(About this exercise):
Exactly the lines from the opening of the data through the line containing "Given: Click the footer Terms link" should be reproduced, please, with nothing added.

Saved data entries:
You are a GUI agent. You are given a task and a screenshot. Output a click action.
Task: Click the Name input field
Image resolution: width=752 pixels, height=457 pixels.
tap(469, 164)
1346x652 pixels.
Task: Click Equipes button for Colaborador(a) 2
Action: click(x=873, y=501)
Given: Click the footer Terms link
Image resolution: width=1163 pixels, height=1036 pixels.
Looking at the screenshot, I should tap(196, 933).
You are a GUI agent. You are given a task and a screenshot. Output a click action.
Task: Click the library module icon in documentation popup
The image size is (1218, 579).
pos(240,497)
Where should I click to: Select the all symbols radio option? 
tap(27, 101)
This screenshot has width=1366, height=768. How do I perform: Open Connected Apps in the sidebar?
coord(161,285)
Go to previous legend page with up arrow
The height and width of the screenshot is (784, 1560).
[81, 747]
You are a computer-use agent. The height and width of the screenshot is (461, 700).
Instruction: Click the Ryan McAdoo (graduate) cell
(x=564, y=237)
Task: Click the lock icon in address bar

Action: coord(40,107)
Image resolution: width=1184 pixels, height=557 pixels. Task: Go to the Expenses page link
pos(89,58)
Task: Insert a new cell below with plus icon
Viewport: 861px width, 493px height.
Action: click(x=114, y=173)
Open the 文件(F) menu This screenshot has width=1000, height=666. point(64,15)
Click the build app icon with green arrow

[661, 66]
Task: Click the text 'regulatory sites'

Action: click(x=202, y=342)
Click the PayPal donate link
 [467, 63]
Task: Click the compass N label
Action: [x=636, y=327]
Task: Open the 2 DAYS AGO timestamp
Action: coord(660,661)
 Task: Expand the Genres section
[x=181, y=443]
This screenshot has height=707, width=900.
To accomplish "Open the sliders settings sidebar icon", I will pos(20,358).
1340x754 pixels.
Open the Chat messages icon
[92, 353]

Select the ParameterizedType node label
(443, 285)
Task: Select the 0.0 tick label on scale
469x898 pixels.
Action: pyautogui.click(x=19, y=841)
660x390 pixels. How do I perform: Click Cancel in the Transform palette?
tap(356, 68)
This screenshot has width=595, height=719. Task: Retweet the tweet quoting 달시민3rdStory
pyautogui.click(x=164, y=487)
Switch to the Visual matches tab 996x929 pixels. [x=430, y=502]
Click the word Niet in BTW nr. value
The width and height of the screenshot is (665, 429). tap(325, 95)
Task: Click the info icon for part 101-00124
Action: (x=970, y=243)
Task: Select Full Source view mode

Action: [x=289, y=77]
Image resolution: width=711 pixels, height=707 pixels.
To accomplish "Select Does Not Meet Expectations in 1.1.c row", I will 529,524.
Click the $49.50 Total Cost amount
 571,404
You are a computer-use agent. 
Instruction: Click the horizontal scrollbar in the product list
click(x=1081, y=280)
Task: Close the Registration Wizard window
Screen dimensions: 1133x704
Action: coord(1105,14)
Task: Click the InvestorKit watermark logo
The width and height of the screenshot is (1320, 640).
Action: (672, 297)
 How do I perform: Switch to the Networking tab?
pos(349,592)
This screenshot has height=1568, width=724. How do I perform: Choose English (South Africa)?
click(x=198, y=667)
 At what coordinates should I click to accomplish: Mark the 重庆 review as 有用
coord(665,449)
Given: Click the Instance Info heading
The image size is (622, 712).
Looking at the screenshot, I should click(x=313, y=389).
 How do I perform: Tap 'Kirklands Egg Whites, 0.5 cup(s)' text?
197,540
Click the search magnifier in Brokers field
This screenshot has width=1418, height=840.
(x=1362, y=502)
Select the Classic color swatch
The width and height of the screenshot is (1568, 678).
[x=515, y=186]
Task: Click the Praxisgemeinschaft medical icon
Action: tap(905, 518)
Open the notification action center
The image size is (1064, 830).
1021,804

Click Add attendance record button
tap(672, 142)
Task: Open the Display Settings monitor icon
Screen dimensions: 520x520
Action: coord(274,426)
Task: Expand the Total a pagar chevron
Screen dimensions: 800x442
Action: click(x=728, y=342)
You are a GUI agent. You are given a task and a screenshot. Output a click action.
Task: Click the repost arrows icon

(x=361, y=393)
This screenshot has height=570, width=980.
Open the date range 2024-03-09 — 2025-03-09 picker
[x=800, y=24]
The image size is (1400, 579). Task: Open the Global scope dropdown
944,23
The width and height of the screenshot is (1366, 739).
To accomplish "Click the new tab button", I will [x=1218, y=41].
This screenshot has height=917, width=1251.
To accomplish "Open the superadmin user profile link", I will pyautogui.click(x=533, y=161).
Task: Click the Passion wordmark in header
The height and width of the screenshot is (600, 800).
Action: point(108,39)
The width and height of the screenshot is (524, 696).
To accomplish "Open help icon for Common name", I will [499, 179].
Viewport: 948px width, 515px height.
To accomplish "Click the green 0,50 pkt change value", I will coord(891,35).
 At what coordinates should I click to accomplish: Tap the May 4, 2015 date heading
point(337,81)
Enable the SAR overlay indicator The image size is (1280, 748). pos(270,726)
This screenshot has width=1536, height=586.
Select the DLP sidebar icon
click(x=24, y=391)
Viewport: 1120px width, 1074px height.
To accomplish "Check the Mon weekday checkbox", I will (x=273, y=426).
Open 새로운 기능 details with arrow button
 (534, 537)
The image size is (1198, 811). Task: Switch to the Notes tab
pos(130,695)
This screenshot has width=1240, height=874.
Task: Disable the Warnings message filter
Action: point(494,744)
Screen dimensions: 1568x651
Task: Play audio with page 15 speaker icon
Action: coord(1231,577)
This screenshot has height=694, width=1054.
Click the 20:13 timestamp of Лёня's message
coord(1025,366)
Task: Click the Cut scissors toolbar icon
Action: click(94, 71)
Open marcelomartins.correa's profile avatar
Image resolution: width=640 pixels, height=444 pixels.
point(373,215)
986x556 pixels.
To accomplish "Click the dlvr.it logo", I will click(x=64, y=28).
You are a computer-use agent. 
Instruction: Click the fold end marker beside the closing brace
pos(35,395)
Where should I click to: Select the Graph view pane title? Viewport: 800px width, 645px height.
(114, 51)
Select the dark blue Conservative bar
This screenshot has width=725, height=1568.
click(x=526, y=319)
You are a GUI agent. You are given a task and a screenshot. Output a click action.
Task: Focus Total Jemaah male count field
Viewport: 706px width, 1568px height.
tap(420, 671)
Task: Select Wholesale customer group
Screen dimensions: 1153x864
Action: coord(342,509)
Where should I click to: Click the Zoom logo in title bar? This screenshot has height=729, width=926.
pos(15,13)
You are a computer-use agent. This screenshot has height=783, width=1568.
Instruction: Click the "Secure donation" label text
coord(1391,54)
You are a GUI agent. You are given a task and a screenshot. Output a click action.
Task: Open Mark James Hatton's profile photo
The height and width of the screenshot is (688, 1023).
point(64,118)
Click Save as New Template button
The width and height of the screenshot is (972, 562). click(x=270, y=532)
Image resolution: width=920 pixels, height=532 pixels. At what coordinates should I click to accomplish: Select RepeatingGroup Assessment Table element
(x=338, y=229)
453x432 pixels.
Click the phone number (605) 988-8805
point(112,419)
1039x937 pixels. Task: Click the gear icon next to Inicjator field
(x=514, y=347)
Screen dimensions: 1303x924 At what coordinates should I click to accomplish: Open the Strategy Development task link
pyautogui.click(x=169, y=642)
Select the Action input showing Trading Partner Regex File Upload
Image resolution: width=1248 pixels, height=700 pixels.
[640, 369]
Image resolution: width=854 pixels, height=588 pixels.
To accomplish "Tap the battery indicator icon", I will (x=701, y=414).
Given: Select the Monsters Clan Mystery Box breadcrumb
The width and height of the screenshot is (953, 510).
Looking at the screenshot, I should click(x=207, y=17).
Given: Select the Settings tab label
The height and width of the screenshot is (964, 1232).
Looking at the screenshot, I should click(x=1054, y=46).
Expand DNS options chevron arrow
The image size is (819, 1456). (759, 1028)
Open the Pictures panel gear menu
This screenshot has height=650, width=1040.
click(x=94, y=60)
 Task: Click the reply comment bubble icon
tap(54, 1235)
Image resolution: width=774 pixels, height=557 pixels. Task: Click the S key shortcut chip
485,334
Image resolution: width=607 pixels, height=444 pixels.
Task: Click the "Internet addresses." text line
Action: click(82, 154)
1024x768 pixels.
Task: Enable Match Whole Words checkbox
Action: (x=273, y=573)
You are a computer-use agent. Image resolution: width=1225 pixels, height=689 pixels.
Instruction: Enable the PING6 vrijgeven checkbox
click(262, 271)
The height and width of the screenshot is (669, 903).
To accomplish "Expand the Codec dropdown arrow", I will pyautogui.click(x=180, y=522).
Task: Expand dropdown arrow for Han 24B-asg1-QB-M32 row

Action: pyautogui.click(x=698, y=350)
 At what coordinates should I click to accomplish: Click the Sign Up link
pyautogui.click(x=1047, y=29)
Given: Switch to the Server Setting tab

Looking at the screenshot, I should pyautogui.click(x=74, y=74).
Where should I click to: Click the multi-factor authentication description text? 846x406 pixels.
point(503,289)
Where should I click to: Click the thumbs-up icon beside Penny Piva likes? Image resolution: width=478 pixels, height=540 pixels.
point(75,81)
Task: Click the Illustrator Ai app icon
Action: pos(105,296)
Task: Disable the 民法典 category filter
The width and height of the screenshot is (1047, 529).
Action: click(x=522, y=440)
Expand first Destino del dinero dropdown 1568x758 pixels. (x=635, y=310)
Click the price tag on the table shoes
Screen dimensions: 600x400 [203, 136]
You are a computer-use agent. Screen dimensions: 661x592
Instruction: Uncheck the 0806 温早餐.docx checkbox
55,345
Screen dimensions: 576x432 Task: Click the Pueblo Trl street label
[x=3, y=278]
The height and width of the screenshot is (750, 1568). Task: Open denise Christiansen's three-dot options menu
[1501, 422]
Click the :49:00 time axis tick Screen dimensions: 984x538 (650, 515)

(Expected answer):
You are a GUI agent. You are given a task and a screenshot. Output a click action.
Task: Click the Name input field
Image resolution: width=752 pixels, height=457 pixels.
tap(469, 164)
1346x652 pixels.
Task: Click Equipes button for Colaborador(a) 2
Action: click(x=873, y=501)
Given: Click the footer Terms link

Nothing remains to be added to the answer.